To obtain better side-chain densities for model building, we sharpened one half-map using BFACTOR.EXE (author: Nikolaus Grigorieff) with a resolution limit of 3.53 Å (PtdIns(3,5)P2 bound) and 3.57 Å (PtdIns(4,5)P2 bound) and 3.7 Å (ML-SA1/PtdIns(3,5)P2 bound), and a B-factor value of −100 Å2. To precisely determine the location of PtdInsP2, we took advantage of the stronger signal phosphate atoms have in the electron density compared to other atoms (oxygen, nitrogen, and carbon), and we increased signal to 8–10σ level to determine its head position. The entire model was built in COOT35.

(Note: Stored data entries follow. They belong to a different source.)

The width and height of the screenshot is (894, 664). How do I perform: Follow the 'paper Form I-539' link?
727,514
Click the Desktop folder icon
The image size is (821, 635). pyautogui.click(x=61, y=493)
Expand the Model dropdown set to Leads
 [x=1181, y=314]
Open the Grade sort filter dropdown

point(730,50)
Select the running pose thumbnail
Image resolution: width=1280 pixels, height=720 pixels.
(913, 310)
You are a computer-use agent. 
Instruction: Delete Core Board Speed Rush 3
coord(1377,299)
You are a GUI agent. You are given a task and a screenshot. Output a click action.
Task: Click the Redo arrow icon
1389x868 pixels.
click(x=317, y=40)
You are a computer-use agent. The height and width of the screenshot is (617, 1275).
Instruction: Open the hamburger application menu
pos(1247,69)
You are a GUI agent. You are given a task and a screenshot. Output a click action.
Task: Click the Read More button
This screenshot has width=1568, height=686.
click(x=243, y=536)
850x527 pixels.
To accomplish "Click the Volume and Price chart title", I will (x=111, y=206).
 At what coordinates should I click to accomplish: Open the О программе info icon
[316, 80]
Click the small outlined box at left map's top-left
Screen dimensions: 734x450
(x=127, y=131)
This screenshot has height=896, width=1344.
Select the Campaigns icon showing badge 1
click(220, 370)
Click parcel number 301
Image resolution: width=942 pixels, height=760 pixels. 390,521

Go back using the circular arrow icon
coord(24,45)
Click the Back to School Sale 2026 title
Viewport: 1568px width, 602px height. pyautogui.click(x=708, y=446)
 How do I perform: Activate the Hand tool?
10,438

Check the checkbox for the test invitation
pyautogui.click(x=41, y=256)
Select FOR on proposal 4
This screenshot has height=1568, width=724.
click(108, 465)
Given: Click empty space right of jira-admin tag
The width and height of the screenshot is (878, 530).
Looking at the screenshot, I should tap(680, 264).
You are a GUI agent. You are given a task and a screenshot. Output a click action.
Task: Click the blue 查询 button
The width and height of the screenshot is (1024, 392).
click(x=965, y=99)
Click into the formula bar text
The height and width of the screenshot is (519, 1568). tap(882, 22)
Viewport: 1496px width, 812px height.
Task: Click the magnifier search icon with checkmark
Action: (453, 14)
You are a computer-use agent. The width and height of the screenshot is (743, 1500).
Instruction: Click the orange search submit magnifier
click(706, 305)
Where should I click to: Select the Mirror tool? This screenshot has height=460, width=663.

Model refinement and validation

The model was refined in real space using PHENIX36 and also in reciprocal space using Refmac37,38. Structural factors were calculated from a half-map (working) using the program SFall38. Fourier shell correlations (FSCs) were calculated between the two half maps, the model against the half1 map, the half2 map, and full map40. Local resolutions were estimated using Blocres41. MolProbity42 was used to validate the geometries of the model. Structure figures were generated using PyMOL ( and Chimera43.